>> START Records
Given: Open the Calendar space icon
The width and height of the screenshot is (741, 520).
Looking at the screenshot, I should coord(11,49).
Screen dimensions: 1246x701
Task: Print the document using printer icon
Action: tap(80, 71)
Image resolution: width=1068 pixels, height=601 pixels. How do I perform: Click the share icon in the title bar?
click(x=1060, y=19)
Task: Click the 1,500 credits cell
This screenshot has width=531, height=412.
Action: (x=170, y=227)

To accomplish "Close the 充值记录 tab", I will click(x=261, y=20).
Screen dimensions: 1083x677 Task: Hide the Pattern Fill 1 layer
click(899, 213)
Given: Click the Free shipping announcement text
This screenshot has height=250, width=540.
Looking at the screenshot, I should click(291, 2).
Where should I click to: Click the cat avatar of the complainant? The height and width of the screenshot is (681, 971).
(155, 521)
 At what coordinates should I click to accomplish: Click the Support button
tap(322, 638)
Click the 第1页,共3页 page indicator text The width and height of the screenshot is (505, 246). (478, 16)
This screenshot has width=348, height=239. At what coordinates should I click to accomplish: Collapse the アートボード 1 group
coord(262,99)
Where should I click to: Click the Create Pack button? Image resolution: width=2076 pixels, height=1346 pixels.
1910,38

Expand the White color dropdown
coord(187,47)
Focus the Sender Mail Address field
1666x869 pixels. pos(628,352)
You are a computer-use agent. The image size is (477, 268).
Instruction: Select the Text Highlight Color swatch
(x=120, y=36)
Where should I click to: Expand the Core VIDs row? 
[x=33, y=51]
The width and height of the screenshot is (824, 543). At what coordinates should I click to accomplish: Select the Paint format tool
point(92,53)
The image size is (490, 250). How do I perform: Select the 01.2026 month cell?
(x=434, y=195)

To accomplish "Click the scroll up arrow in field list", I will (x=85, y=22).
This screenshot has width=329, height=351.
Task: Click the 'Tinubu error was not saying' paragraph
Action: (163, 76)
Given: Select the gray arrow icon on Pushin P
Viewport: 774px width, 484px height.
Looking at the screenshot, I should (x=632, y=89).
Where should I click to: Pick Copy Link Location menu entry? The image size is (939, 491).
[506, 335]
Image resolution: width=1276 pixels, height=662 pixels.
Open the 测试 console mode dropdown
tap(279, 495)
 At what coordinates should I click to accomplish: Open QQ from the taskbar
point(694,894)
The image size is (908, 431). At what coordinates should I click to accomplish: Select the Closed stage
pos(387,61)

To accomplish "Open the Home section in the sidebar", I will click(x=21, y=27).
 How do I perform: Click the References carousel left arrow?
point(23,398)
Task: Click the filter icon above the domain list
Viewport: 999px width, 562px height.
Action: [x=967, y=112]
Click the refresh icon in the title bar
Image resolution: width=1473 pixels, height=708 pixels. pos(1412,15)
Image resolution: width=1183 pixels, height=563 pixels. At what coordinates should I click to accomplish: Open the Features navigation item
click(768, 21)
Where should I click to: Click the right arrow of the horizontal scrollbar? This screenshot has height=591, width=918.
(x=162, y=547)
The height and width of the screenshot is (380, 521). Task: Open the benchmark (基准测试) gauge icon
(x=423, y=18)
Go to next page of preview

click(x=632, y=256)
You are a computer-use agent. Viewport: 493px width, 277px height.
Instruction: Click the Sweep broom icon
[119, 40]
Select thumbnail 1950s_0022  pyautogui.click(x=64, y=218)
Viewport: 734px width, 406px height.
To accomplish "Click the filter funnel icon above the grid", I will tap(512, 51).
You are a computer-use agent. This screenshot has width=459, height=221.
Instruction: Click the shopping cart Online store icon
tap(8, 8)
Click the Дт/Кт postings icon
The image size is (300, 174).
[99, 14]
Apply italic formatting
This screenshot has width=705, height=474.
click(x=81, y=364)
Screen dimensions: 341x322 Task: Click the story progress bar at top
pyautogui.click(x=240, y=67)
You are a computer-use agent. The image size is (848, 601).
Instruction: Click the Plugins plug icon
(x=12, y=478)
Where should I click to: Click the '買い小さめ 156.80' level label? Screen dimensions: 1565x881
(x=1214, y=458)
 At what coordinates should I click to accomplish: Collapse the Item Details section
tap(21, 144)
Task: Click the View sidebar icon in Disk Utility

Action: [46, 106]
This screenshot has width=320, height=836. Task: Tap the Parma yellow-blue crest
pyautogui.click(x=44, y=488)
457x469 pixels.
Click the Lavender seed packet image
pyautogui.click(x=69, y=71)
>> END Records
Reproduce the rows above word for word, from the first row down through the row containing "click(x=1060, y=19)", with both of those rows included.

▶ **Written reply**:
Given: Open the Calendar space icon
The width and height of the screenshot is (741, 520).
Looking at the screenshot, I should coord(11,49).
Screen dimensions: 1246x701
Task: Print the document using printer icon
Action: tap(80, 71)
Image resolution: width=1068 pixels, height=601 pixels. How do I perform: Click the share icon in the title bar?
click(x=1060, y=19)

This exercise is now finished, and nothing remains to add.